We both came from other industries and are for the most part self-taught, so we were never going to fit into the traditional world of floristry or set design. Our interests and references come from broader spheres of the art we like, the brands we grew up wearing (or wanting to wear!) and the music we go out to dance to. These are our biggest influences, and we try to bring it into our designs, ethos and partnerships!

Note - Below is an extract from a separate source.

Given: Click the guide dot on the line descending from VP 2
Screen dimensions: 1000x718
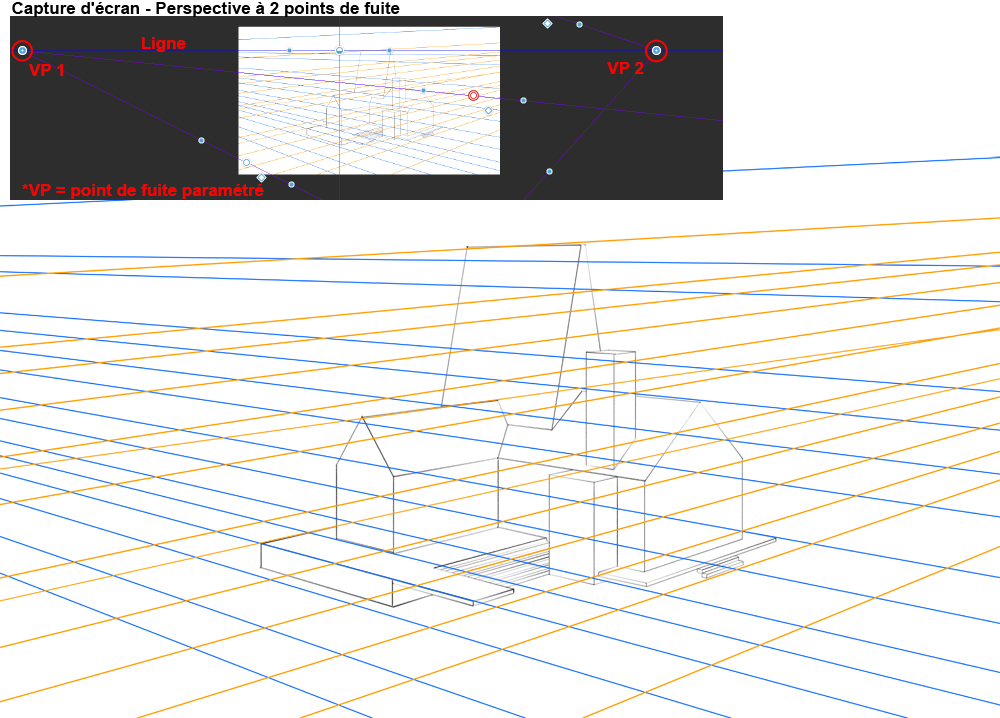Looking at the screenshot, I should [x=549, y=171].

What are your main points of inspiration?
We’re inspired by a lot of things – living in Peckham is a great place to start, the characters you meet, the shops and stands you walk past daily. Travel is another really great way to get inspired – be that NYC or Marrakech, it’s great to absorb different lifestyles, designs, foods, and approaches to working. Finally we look quite widely at the design world – a graphic you might have really liked on a club flyer or a bit of architecture or furniture.


Do you have any advice for people wanting to start out in floristry but maybe without an idea of how to go about it?
Find your favourite florists on IG – study what it is you like about them, as well as your other favourite brands in other industries. Watch some YouTube videos on the basics, or attend a couple classes if you can afford it. Reach out to companies for work experiences, be keen and hardworking and you’ll go far!

With their intersectional approach to creation, the girls at SAGE have already made major impacts in the fashion, art, music and floral industries to name a few. In their work, they push beyond the parameters of traditional flower-arranging, utilising their personal backgrounds, interests and interpreting the world around them to produce unique bouquets and progress a diversifying movement.